Last week, police made their first breakthrough in the investigation when they arrested a suspect on Indonesia's main island of Java.
The suspect, identified as Amrozi, admitted owning an L300 Mitsubishi minivan that was filled with at least 50 kilograms (110 pounds) of explosives and blew up outside a packed nightclub on Bali on Oct. 12, killing nearly 200 people. Over the last two days, police have raided homes in Amrozi's home village of Tenggulun, looking for several of his friends and relatives. Police, however, said most of them had fled.
"We are looking for them in Malaysia. Most of them have gone there," said an intelligence official on Bali who asked not to be named.
On Friday, officers detained Muhammad Zakaria, the head of a local Islamic school in Tenggulun that Amrozi is said to have frequented.
Kompas daily newspaper reported that police found video compact discs showing military-style training at the school. The report could not be immediately confirmed. Police spokesman Brig. Gen. Edward Aritonang declined to speculate where Amrozi's alleged accomplices, believed to number around 10, may be hiding.
"What's clear is we are chasing them everywhere that we think they are hiding," said Aritonang.
The search for suspects in the blast is focused on Jemaah Islamiyah — the al-Qaida-linked terror group whose alleged aim is to form a pan-Islamic state in Southeast Asia.
Police have said Indonesians trained in Afghanistan or Libya were behind the bombing, citing the planning and expertise that were required.
Amrozi has admitted knowing two Muslim clerics: Riduan Isamudin — also known as Hambali — and Abu Bakar Bashir, said to be the leaders of Jemaah Islamiyah.

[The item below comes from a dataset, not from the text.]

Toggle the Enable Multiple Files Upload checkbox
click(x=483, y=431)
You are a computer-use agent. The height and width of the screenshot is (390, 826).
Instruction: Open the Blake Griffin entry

Police recently arrested the 64-year-old Bashir, the alleged spiritual leader of the group, on suspicion of involvement in a string of church bombings three years ago. So far, police have not named him as a suspect in the Bali attack.
Neighbors of Amrozi in Tenggulun said he went to Malaysia in the late 1980s to work in construction and the tourism industry. Intelligence sources believe he met with Jemaah Islamiyah members while he was there.
In their investigation, police have detained more than two dozen people for questioning — most because they resemble composite sketches of four suspects.
Among those detained is owner of a shop in Surabaya, East Java's capital, where Amrozi allegedly bought chemicals used in the Bali blasts.
The shop owner, Silvestor Tendean, has now been named a suspect by East Java police for selling explosives — some of which may have been used in the Bali blast, officers have said.
On Saturday, police searched a third-floor apartment in a residential neighborhood in the Balinese capital of Denpasar that Amrozi supposedly rented for two days. They said they found fingerprints that matched Amrozi's and residue of explosives they believed were used in the blast.